Louisiana Attorney General Buddy Caldwell. (Special to the American Press)

Editorial: Caldwell criticized for use of outside counsel

Last Modified: Wednesday, January 23, 2013 5:45 PM

A report shows that Louisiana Attorney General Buddy Caldwell has already spent more money on preparing a legal case against BP for its Gulf of Mexico oil leak than four other states combined.

The Associated Press also notes that of the $24 million bill Caldwell has already rung up, about 60 percent has gone to outside counsel.

By contrast, Mississippi has spent $765,000 on outside counsel. Florida has promised a cut of any future damage payments BP would be ordered to pay if it loses the case to outside law firms it has solicited to work on the case. Texas and Alabama, the two other states that were affected by the Deep Water Horizon oil spill, haven’t sought outside counsel.

The dichotomy hasn’t been lost on federal Judge Carl Barbier, who is presiding over most of the case. He criticized Caldwell for paying multiple outside law firms for legal work on the case while other state attorney generals have built their cases in-house.

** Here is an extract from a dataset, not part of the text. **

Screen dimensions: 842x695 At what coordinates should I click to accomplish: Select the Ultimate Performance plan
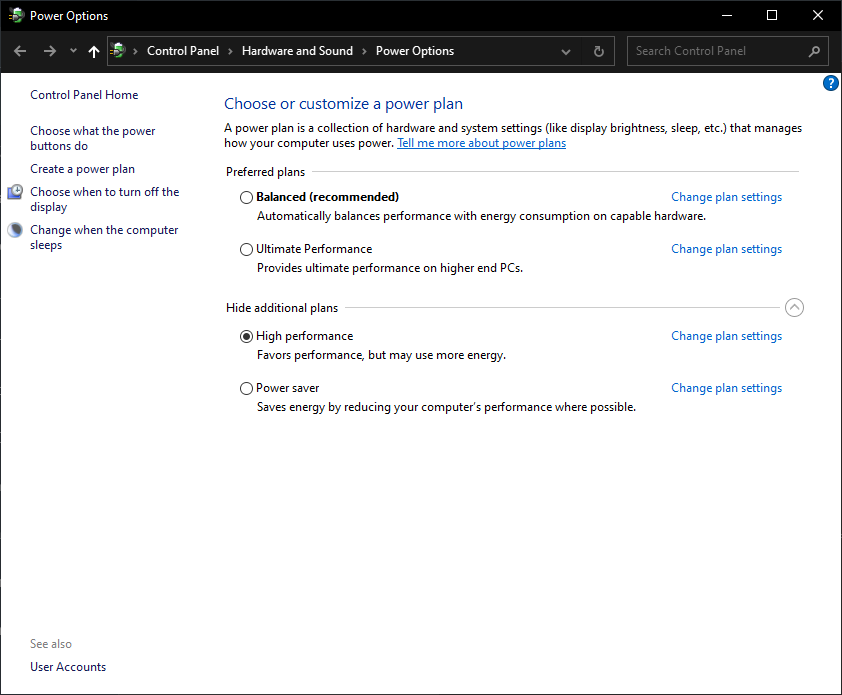pyautogui.click(x=246, y=250)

In an email to AP, Caldwell defended the use of outside counsel, writing, ‘‘Properly handling this case requires expertise and experience in areas of mass tort and complex litigation, as well as class action and environmental law.’’ He added that he has no one on his staff well-versed in these areas.

University of Michigan law professor David Uhlmann said that with billions of dollars in damages at stake, it’s no surprise that legal fees for outside counsel would run in the millions of dollars.

The Kanner & Whiteley law firm has collected the most pay via Caldwell’s office at $7 million. That firm has never donated to Caldwell’s campaign, but eight of 10 other firms that have made campaign donations to Caldwell received contract work from the Louisiana AG’s office for the BP case.

‘‘I’m fairly certain that my contributions to Buddy Caldwell didn’t have any effect on the amount of work we’ve gotten or that we’ve gotten any work at all,’’ said Ike Spears whose law firm has gotten $37,012 of work from the BP case. Spears’ firm donated $5,000 previously to Caldwell’s campaign.

Allegations of favoritism to law firms hired as outside counsel have dogged previous Louisiana attorney generals. Whether it applies here, only Caldwell knows.

Regardless, how the state fares in the BP case and the role that outside counsel plays in shaping the state’s strategy and argument will go a long way in determining the wisdom in hiring the contract help.

• • •

This editorial was written by a member of the American Press Editorial Board. Its content reflects the collaborative opinion of the Board, whose members include Bobby Dower, Ken Stickney, Jim Beam, Crystal Stevenson and Donna Price.

Posted By: Donald Stone On: 2/1/2013

Title: Caldwell a member of NAAG and how much does LA pay to NAAG for dues

There's a can of worms involving the National Association of Attorneys General (NAAG), of which Caldwell is a member and how they dole out litigation work to their buddies in the private sector. Also the interesting relationship between NAAG president Douglas Gansler and Mark C. and Gilbert Sapperstein and their alleged ties to three other NAAG members past and present Most unique is just how a private entity & exclusive club like NAAG comprised of approx. 56 State attorneys Generals (dues paid for with federal/state tax dollars) came to control a large portion of the tobacco/mortgage settlements. Interesting info. on Mark & Gilbert Sapperstein can be found by searching City Paper (Baltimore).